The owner of British Airways today announced plans to axe 4,500 jobs as it attempts to stem losses at its Spanish airline Iberia.
International Airlines Group will cut Iberia’s capacity by 15 per cent and downsize its fleet by 25 aircraft as it battles to revive an operation which made losses of £210m in the first nine months of this year.
Iberia’s troubles and the impact of superstorm Sandy, which grounded flights into and out of the US east coast last month, mean IAG expects an operating loss of about £96m this year.
The group made an operating profit of £216m in its busy third quarter trading period, with BA achieving profits of £228m over the first nine months of this year.
Iberia’s staff, some of whom went on strike earlier this year, were today threatened with “deeper cuts and more radical reduction” if an agreement is not reached with their unions by January 31.
IAG chief executive Willie Walsh said the turnaround plans were critical for the future of Iberia and safeguarding about 15,500 posts across the airline.
He added: “For too long the narrow self interest of the few has damaged the long term future for many.
“We will not hesitate to take the necessary steps to protect the interests of our shareholders, our customers and our employees.”

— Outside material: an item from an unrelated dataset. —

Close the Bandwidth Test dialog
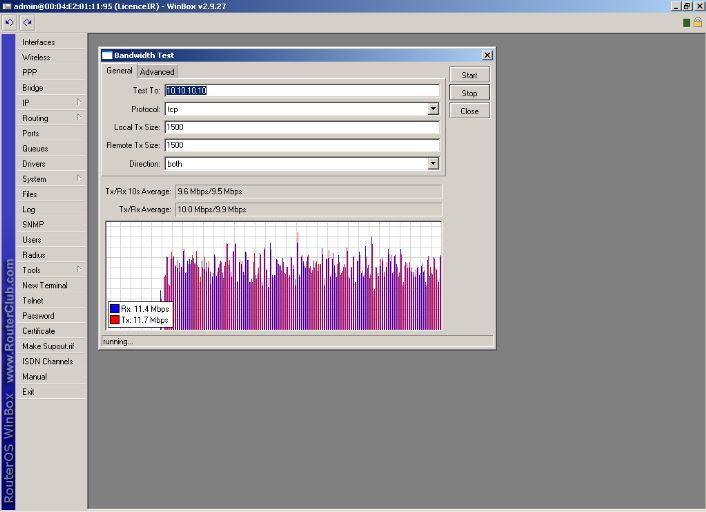The width and height of the screenshot is (706, 512). [487, 55]
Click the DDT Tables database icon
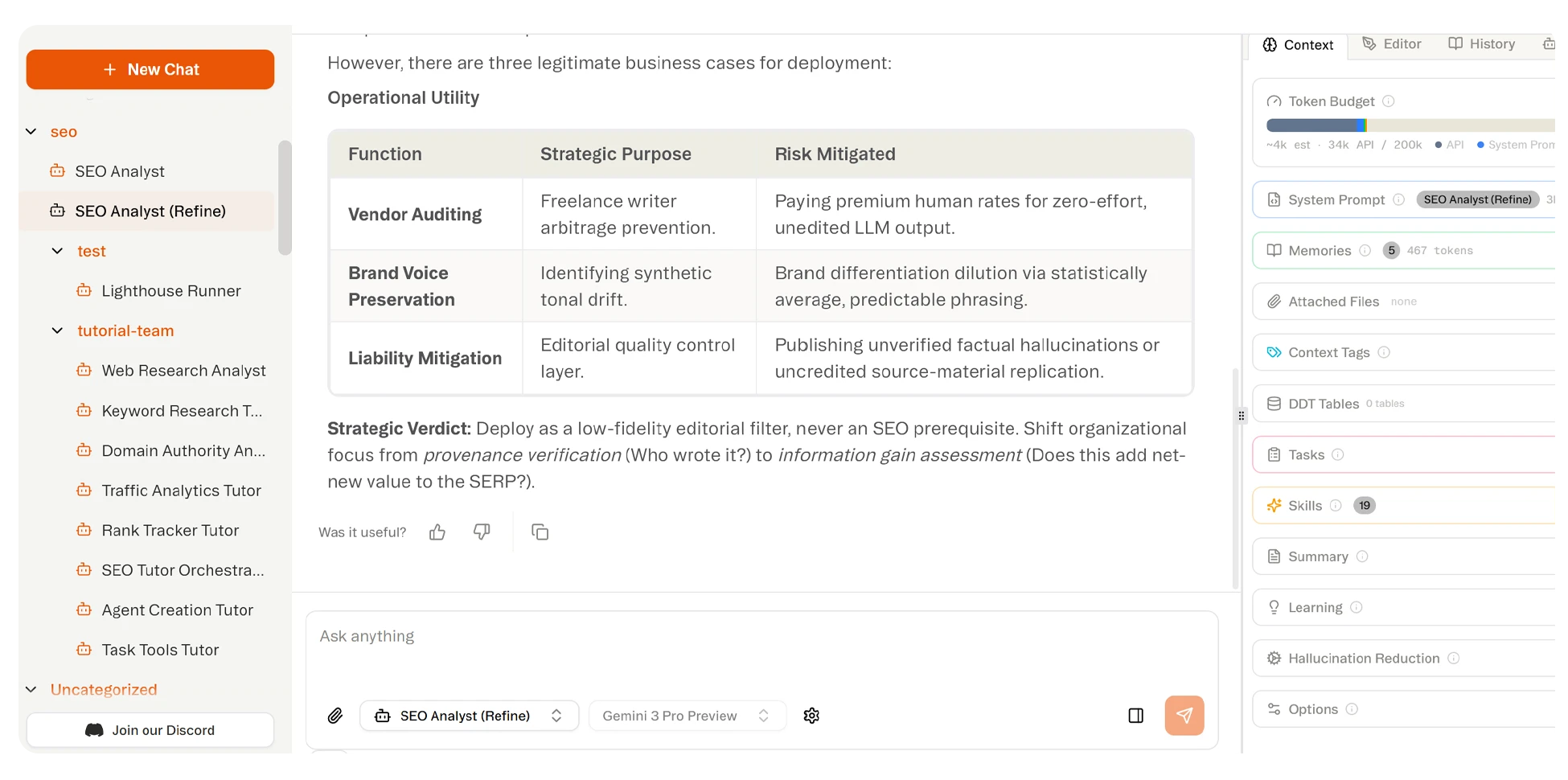The height and width of the screenshot is (780, 1568). pos(1274,403)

In today’s results, IAG said BA’s revenues growth for the quarter was held back as the London Olympics reduced demand for business travel.
However there are signs of a recovery in the current quarter, although the airline group continues to face rising fuel costs, with the bill showing a 21 per cent year-on-year increase in the three months to September 30.
Mr Walsh added that the integration of bmi into British Airways, completed last month, had been achieved smoothly and efficiently.